El sol del nuevo día alumbró a un tiempo los despojos de los vencidos y los preparativos de los victoriosos soldados cartagineses, en disposición de reanudar la marcha.

Descendió el ejército hasta Chambery, donde se reordenaron las filas, y luego marcharon durante cuatro días hasta llegar al cantón de los centrones, quienes vinieron a ofrecerles víveres de refresco en tanto preparaban una celada. Separado Aníbal durante toda una noche de la caballería y de los implementos y bagajes, fue atacado, y de nuevo salió triunfante de la asechanza; pero no pudo evitar la pérdida de muchos hombres y bestias, especialmente elefantes, víctima de los aludes que provocaban aquellos individuos empujando desde lo alto grandes rocas; rodaban éstas por las laderas de los montes, y arrastrando otras en su caída, chocaban con las columnas púnicas y lanzaban soldados y animales a los abismos, en terrible confusión.

Finalmente llegaron las huestes cartaginesas a las vertientes italianas, donde nace el río Doria; allí se detuvo Aníbal por espacio de dos jornadas.
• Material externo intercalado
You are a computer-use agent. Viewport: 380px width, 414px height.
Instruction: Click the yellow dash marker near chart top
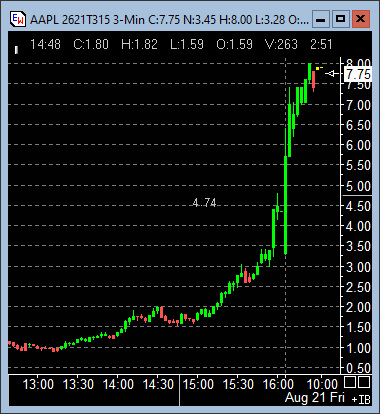(319, 68)
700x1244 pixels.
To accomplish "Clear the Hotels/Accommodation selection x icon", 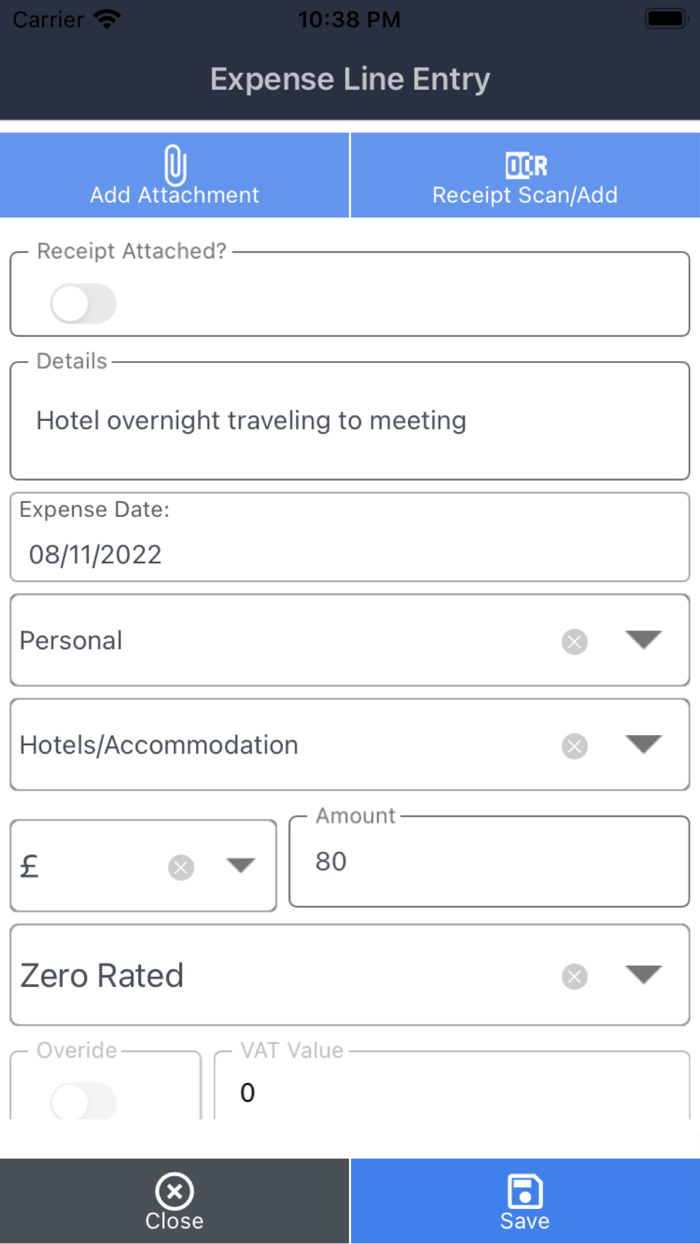I will click(x=574, y=746).
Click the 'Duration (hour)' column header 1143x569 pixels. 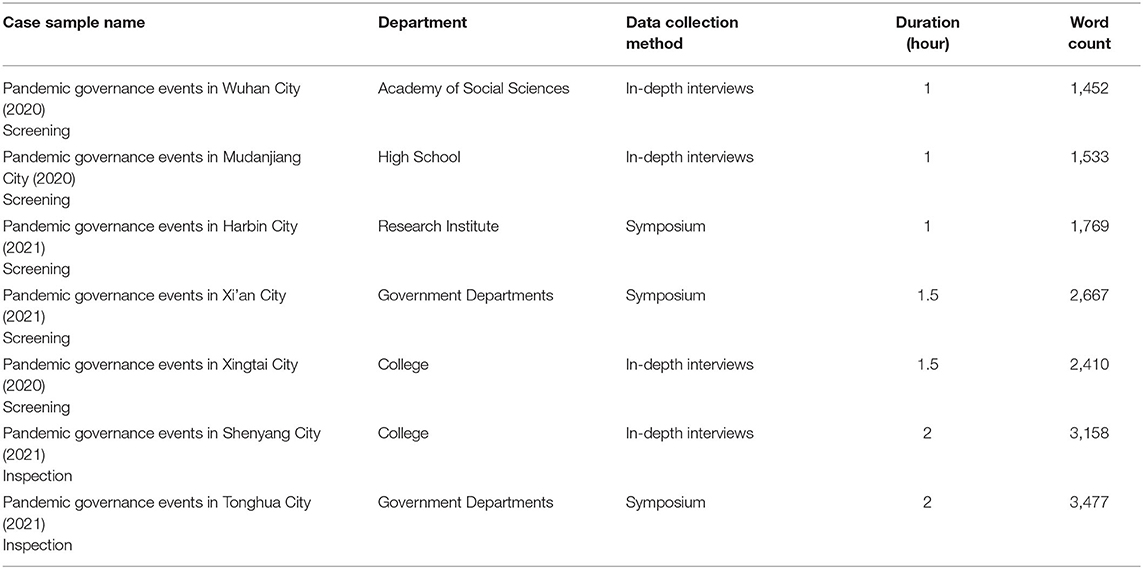tap(927, 33)
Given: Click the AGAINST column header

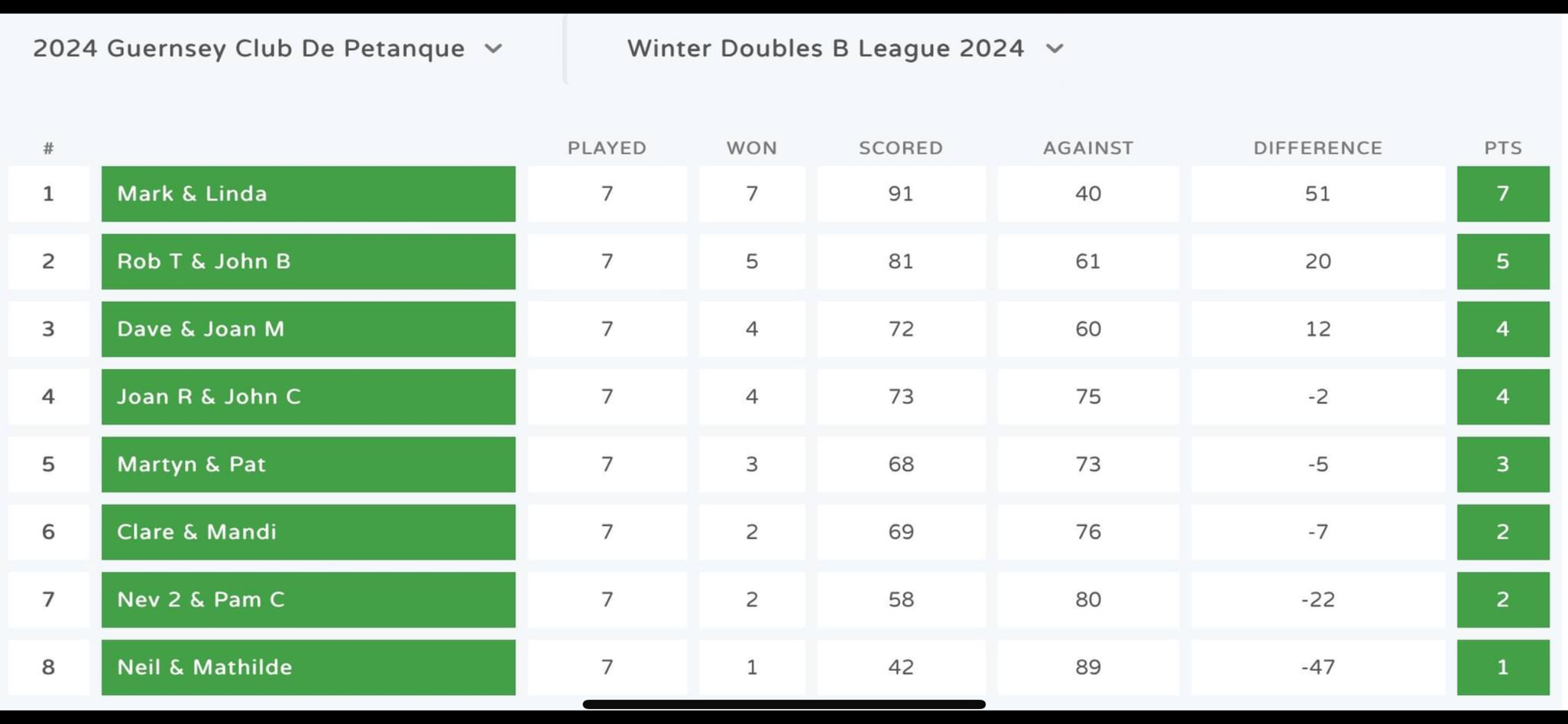Looking at the screenshot, I should 1087,148.
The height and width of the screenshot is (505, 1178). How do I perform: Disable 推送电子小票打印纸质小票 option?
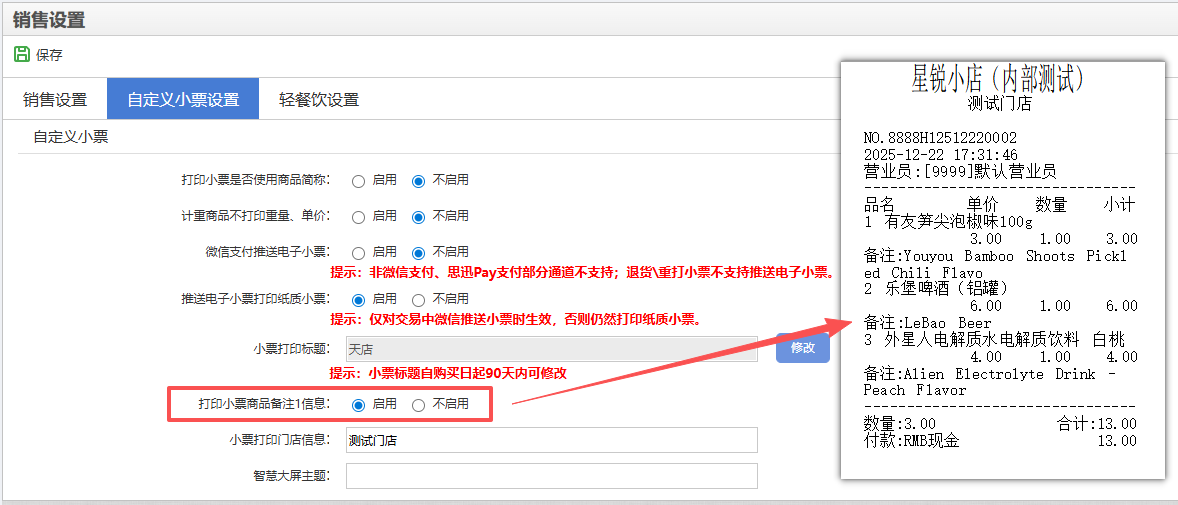[419, 299]
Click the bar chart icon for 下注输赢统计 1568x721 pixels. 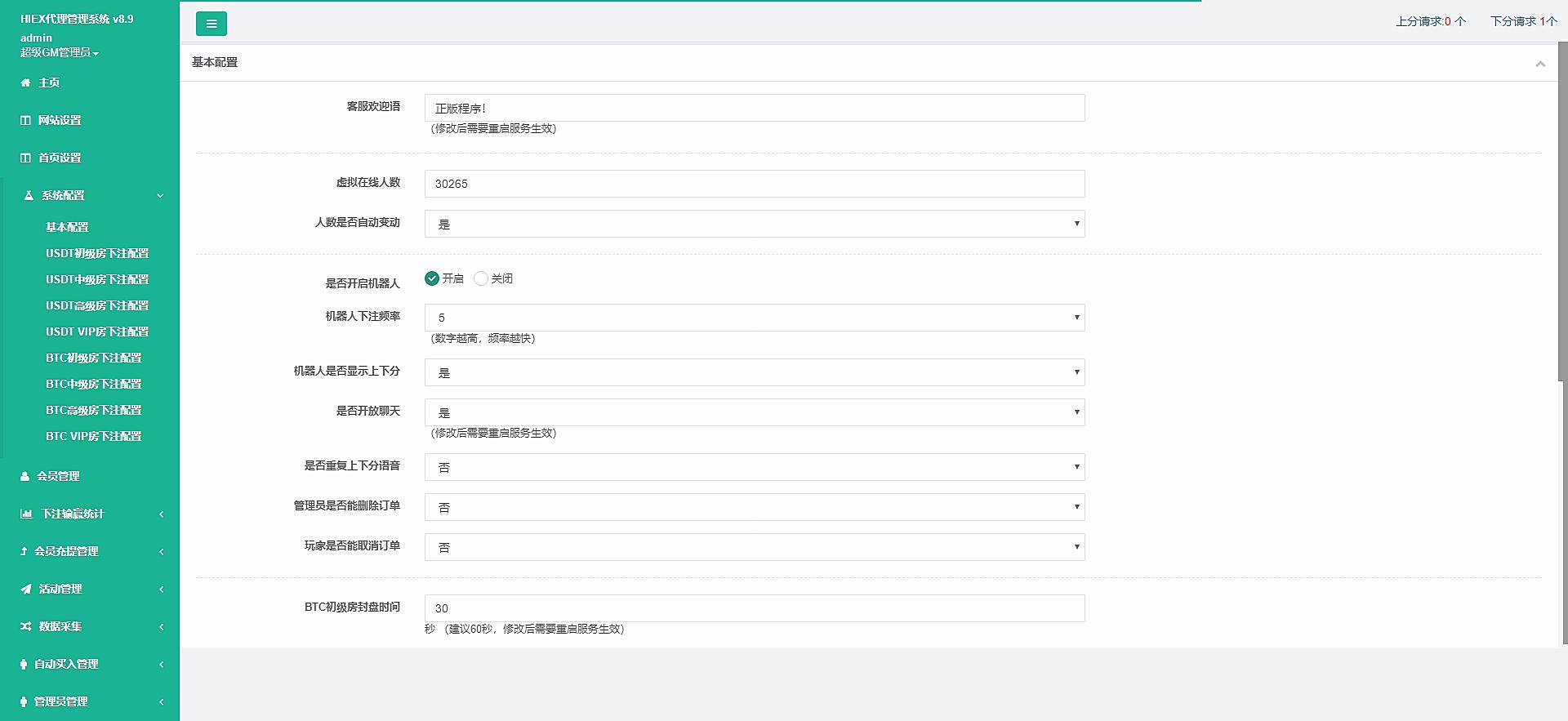pos(26,514)

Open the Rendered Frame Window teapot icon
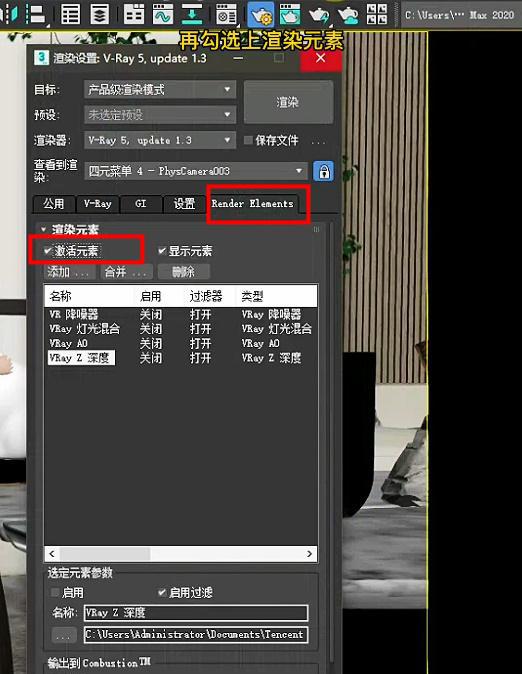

El frío era intensísimo, y el peligro de que los animales y hasta los hombres se helaran le hizo abandonar pronto el lugar, pues se insinuaban ya las grandes nevadas de otoño.

Como el torrente del Doria, así descendió sobre el valle el turbulento espíritu de la soldadesca; a mediados de setiembre el caudillo se hallaba al fin del otro lado de los Alpes, en la tierra de los salasios, que lo aclamaban como a su libertador.

La travesía de los Alpes había durado dos semanas, durante cuyo transcurso la mitad de los efectivos cartagineses, incluyendo la mayor parte de los elefantes, pereció devorada por los abismos. Cinco meses tenían andado desde la partida de Cartagena, a treinta kilómetros por día, siempre con las armas en la mano. La hazaña de Aníbal, cualquiera haya sido el ulterior resultado de la campaña, quedará por sí inscrita en los anales de los hechos militares como uno de los más extraordinarios de todos los tiempos. Habrían de transcurrir más de 20 siglos antes de que Napoleón Bonaparte la repitiera en el mismo terreno, y José de San Martín la igualara en la cordillera de los Andes. Pero, sin duda, en ambos capitanes estuvo presente la singular experiencia de aquel joven guerrero que por mantener el juramento hecho a su padre ante los dioses de la patria, combatió toda la vida contra Roma.